The first IP take home for 2023 then is this: if you are planning on starting a new business and are proposing to use an incorporated entity as your trading vehicle, you are best to incorporate that entity and then apply, in that entity’s name, to register your name or logo as a trade mark. If you don’t, and you apply to register the trade mark in your own personal name first, you could find your application successfully opposed or your registration subsequently invalidated by a third party. Neither is desirable.

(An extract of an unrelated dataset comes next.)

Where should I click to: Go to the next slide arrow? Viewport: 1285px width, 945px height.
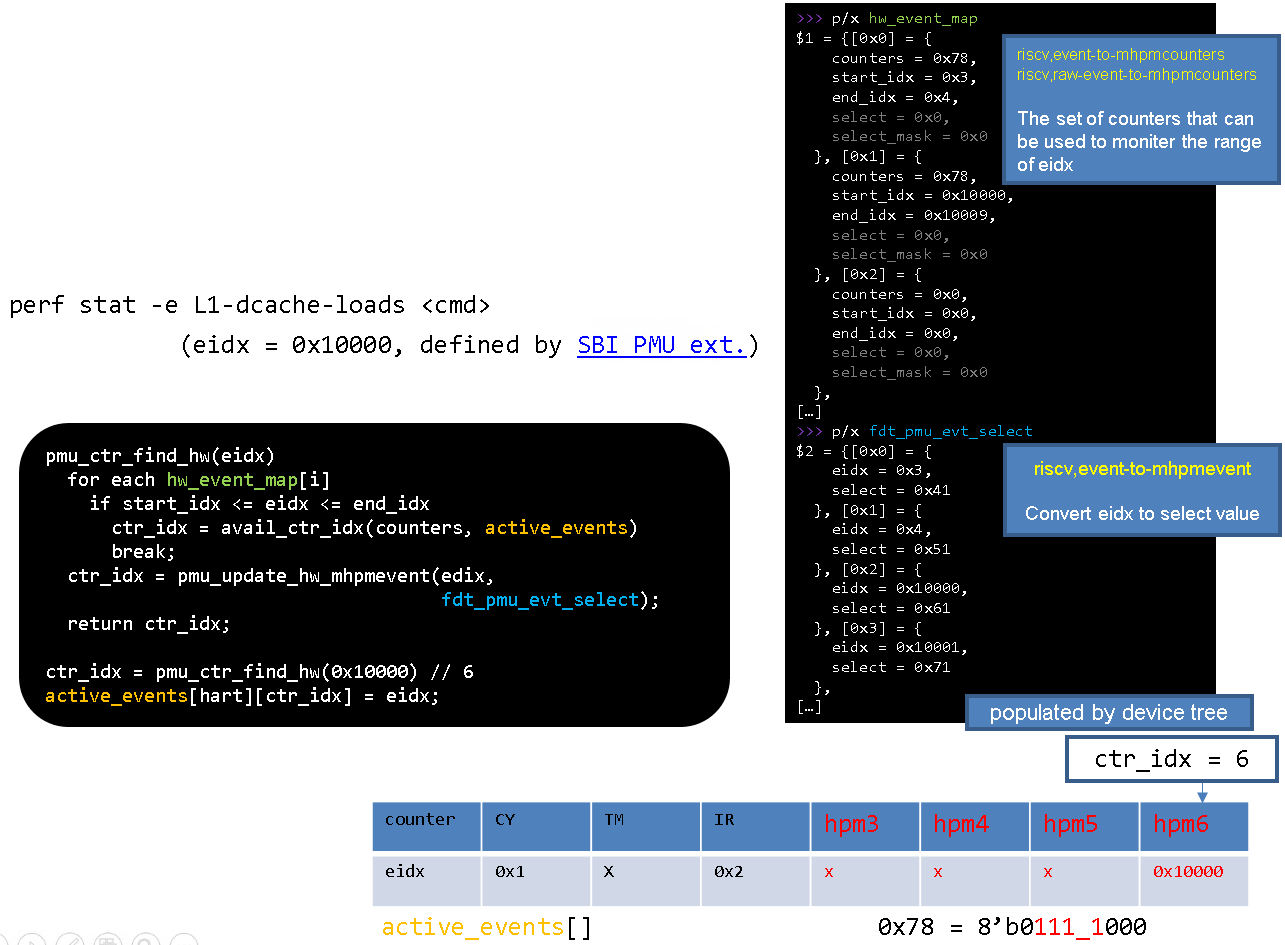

- As to why Vodafone chose this filing strategy I can only guess, but given the filing dates for the ONE NEW ZEALAND and ONE NZ word marks (1 September 2021) I assume it was because either Vodafone had not settled on the new name or it was trying to hide its choice from its competitors. Given the Trade Marks Register is a public register, however, it would not have taken too much detective work to uncover Vodafone was behind the applications.
- The relevant registrations and applications are now in the name of Vodafone New Zealand Limited.
- Noting Assistant Commissioner Glover’s comments at - in NZME. Publishing Limited v Trade ME Limited  NZIPOTM 22 on what appears to have been a similar arrangement between the original applicant and the subsequent owner.